### Listed entries
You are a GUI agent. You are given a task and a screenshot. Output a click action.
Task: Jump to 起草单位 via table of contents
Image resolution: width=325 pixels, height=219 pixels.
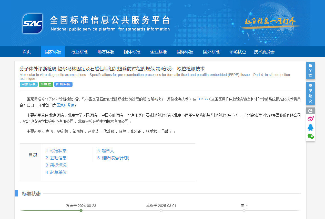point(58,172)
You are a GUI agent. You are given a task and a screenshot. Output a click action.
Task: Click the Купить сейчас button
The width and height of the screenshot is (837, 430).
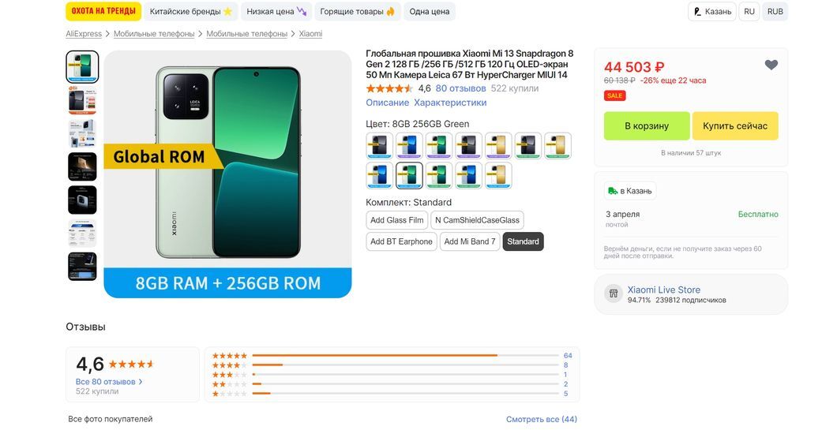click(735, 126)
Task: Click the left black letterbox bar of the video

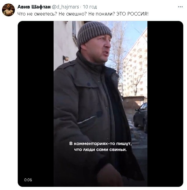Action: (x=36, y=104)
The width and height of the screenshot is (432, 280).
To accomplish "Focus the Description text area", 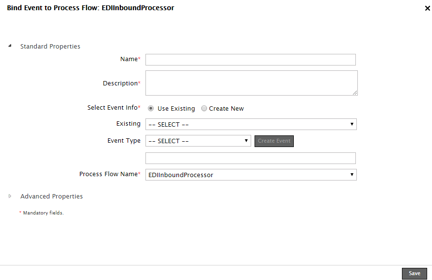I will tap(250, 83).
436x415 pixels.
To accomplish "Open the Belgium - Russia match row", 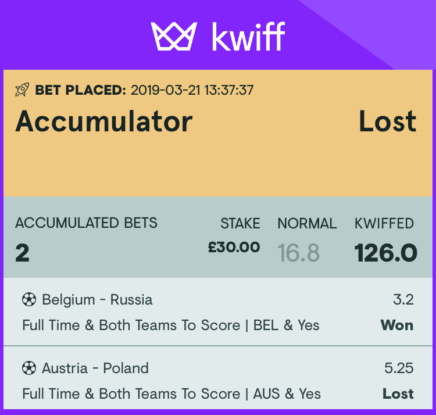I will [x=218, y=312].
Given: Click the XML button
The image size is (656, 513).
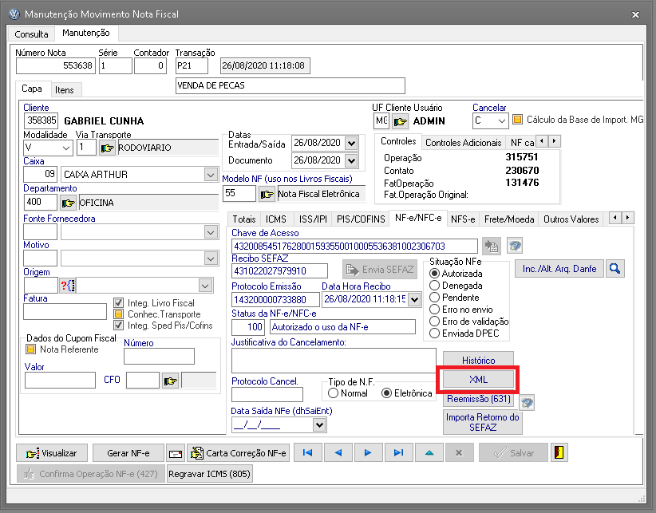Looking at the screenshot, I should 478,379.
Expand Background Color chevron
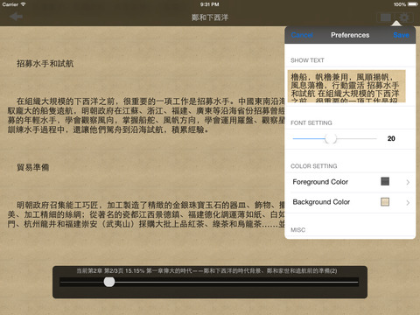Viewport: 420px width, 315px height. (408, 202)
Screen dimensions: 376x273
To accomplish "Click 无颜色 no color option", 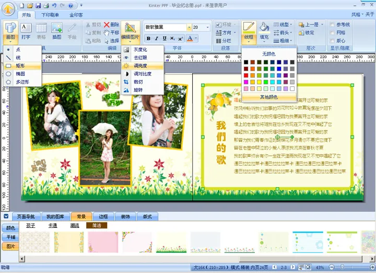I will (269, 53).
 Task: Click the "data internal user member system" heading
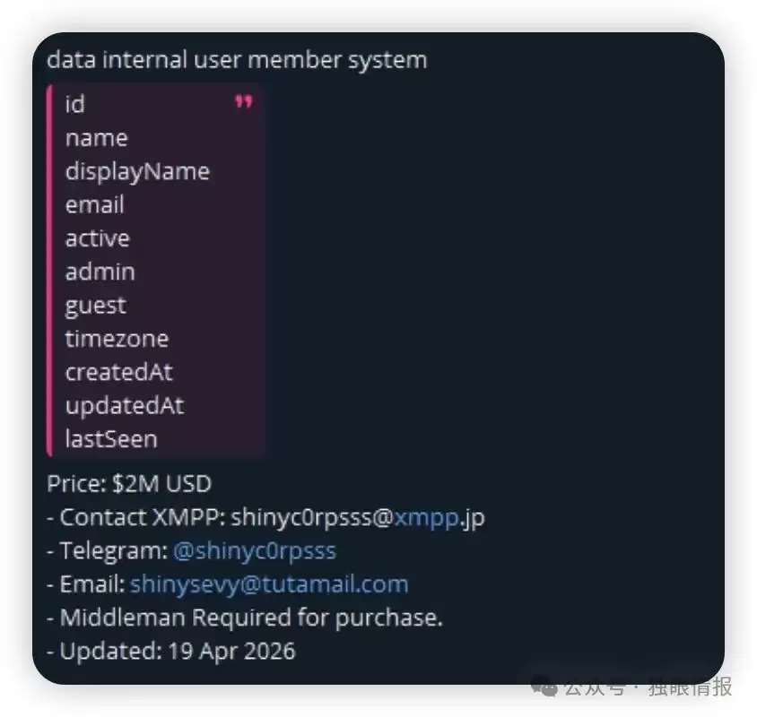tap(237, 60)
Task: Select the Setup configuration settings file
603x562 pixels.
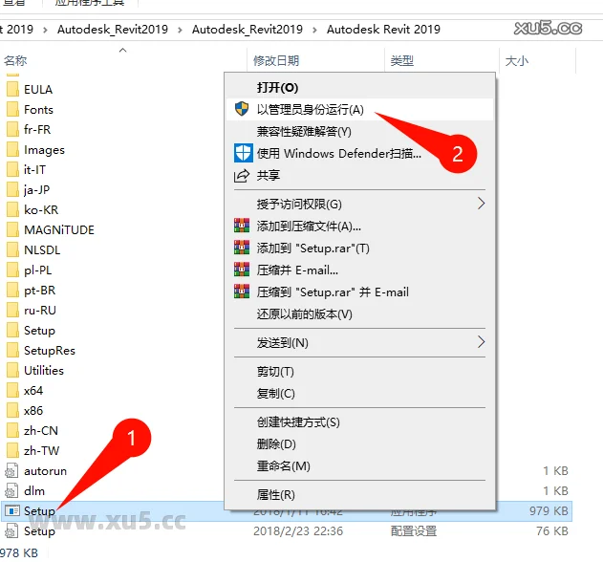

==

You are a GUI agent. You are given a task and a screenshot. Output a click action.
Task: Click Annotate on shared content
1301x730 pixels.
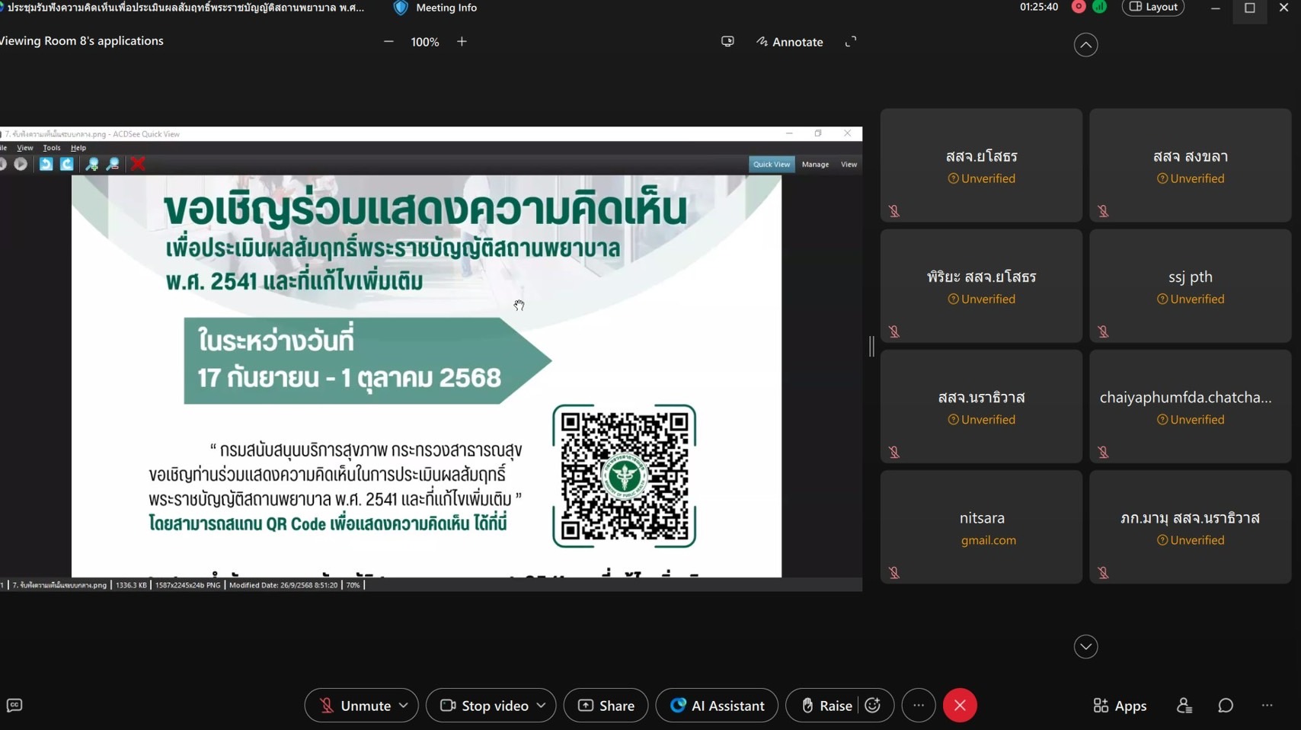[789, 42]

### Work task
Each line above that has the word "button" should be copied.

### Your solution
Task: Click the Купить сейчас button
Given: Click the XML button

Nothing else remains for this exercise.